This episode was interesting in a post-Me Too era world. The original victim is a notable contrast, they went out of their way to show she was brutally assaulted, and yet the character also is a shirker, a known liar, and more than willing to use lawsuits to get free money for ridiculous claims. She simultaneously claims to have been assaulted by an invisible entity but also an enfeebled old man, significantly weaker than her, physiologically incapable of the act, and strapped into his bed hundreds of feet away.

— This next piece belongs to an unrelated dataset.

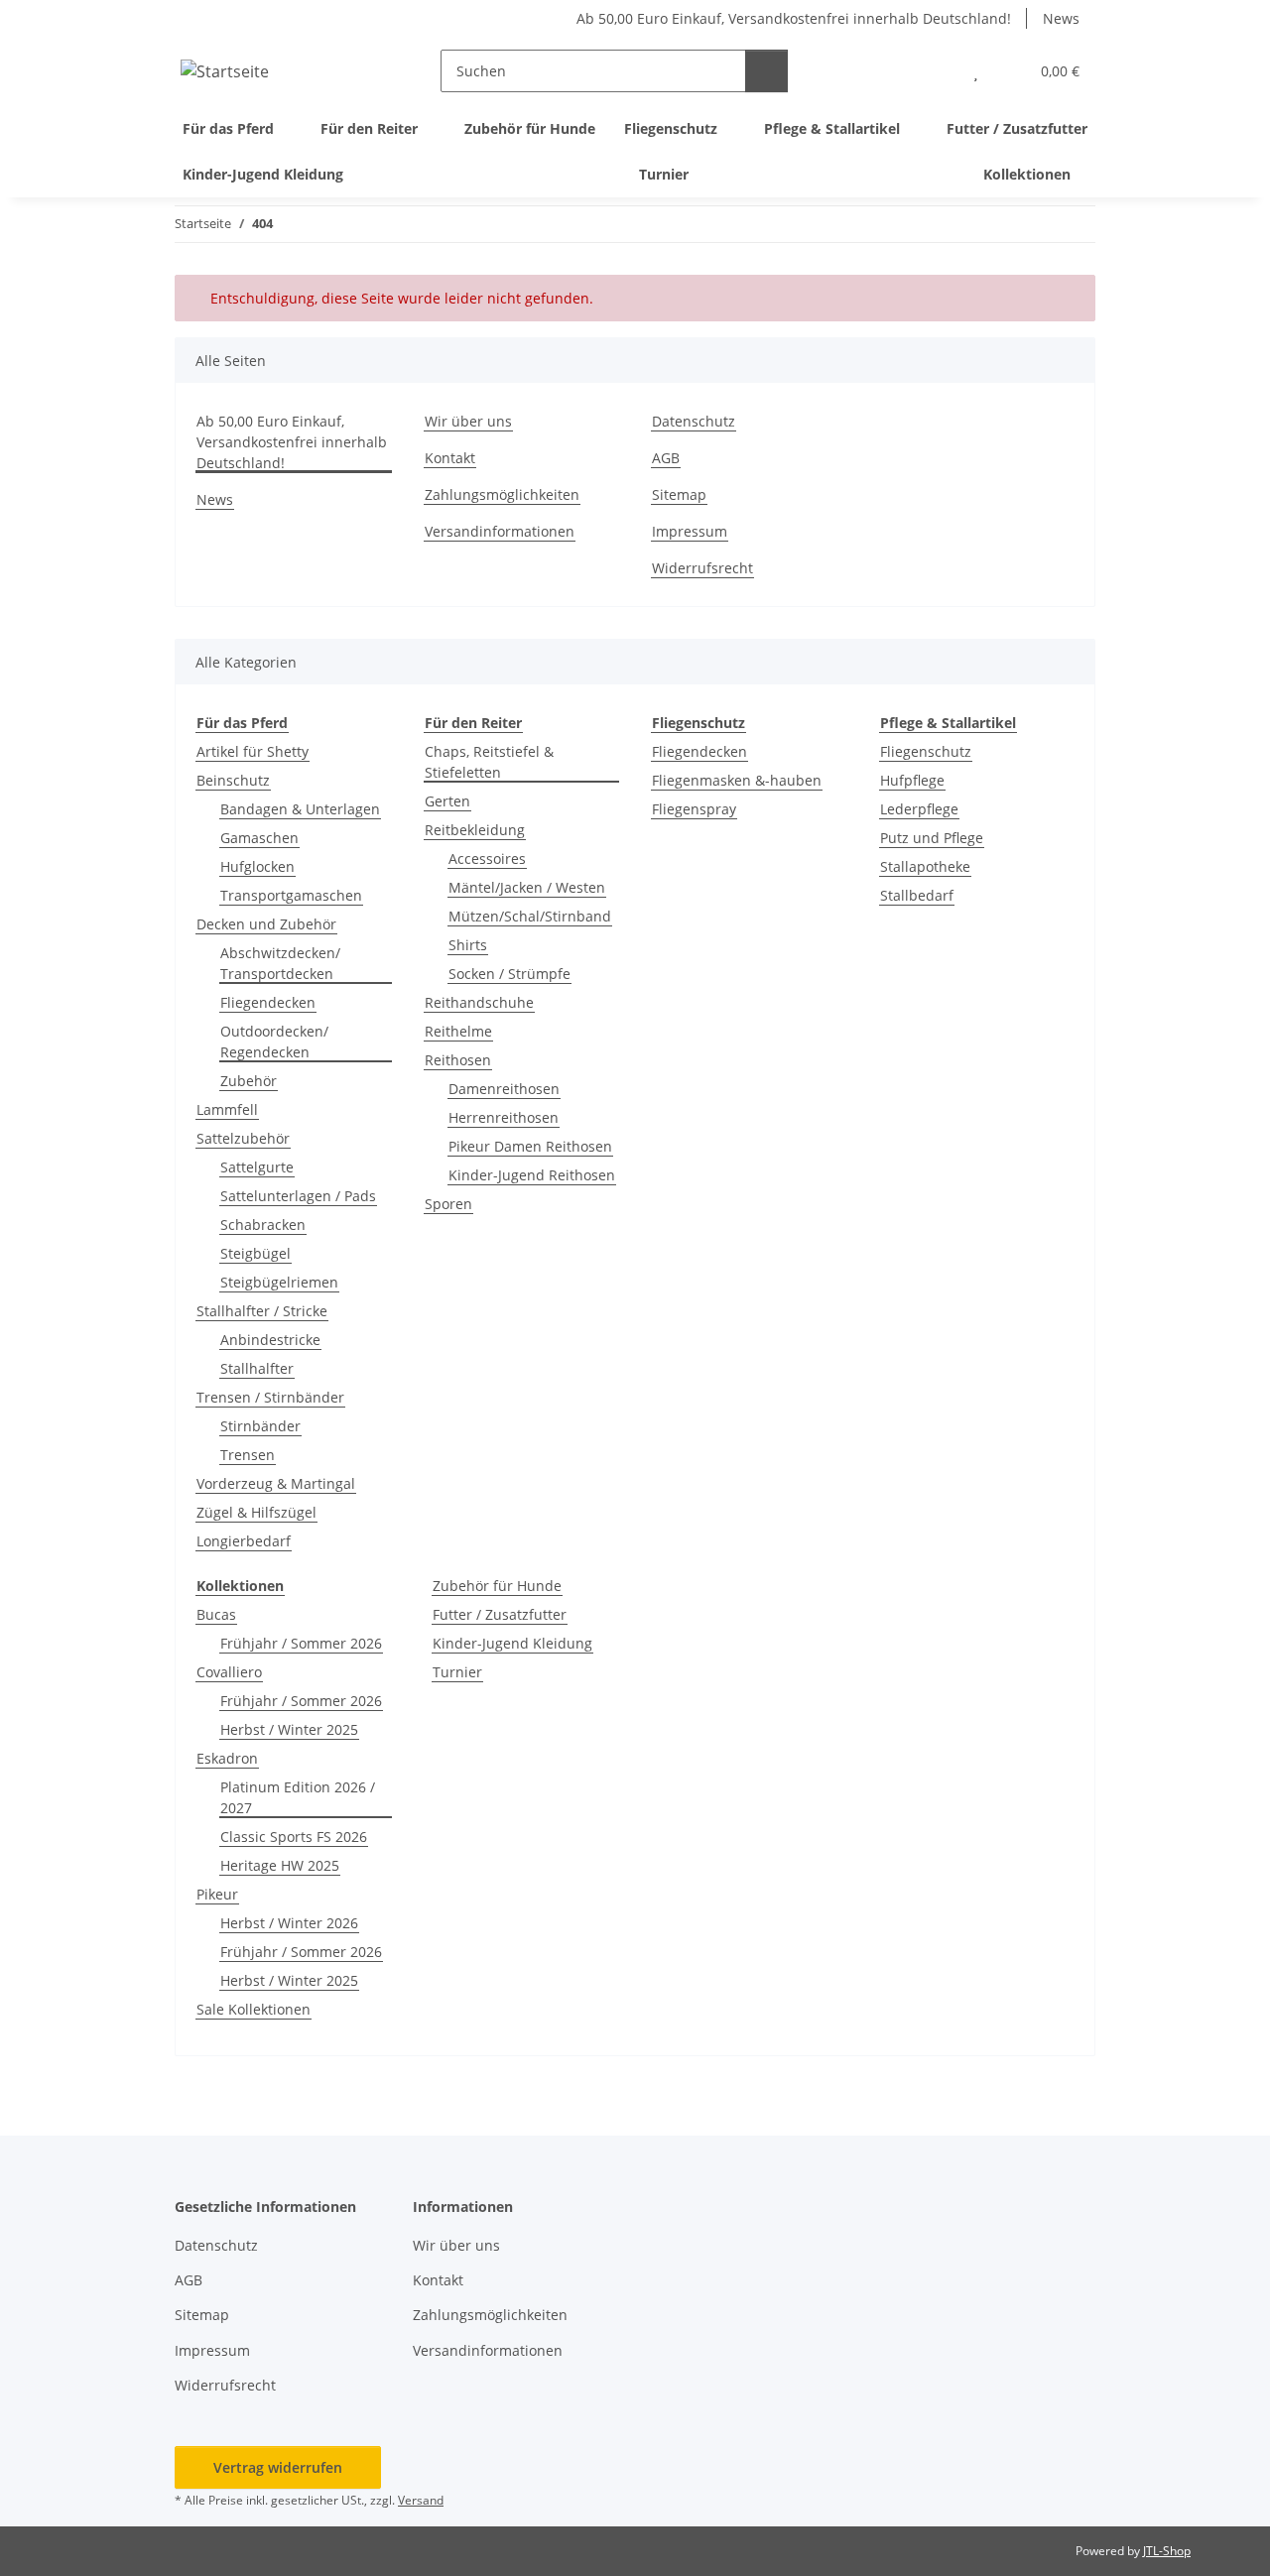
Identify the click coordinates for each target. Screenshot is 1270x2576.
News (1061, 18)
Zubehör (248, 1080)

Scully, perhaps having lost a significant amount of her IQ due to the damage alien proteins wrought on her brain is willing to believe anything this woman says, finding increasingly ridiculous explanations to make her false claims make sense.
It's only after Mulder discovers the actual root cause of the problem that Scully becomes a skeptic again, disbelieving the correct answer until Mulder makes fun of her. Though, perhaps in a nod to the general push-pull nature of this episode I referenced with the initial victim, this explanation also is really confusing even if it is true. In the end everything stops, not for no reason, but for a reason that does not follow whatsoever, and makes absolutely no sense.
Happy Gilmore's grandmother makes a stand-out appearance as an Alzheimer's patient who can see ghosts.
P. S. Also in this episode Scully literally laughs at the idea that mushrooms can be used as medicine. While I could continue to ascribe this to her brain damage incurred onboard an alien spacecraft, I have a feeling it's actually on the ignorance of the writing staff, who like most people in the pre-internet 90s thought medications all came from laboratories where white powder was mixed with other white powder to create incredible new chemical compounds, without ever wondering where the powders come from in the first place or how anybody figured out to give the results to an old person. It's just a staggering thing to hear come out of a medical doctor's mouth even on a goofy TV show. Obviously the vast majority of all medications originated from natural sources, usually plants.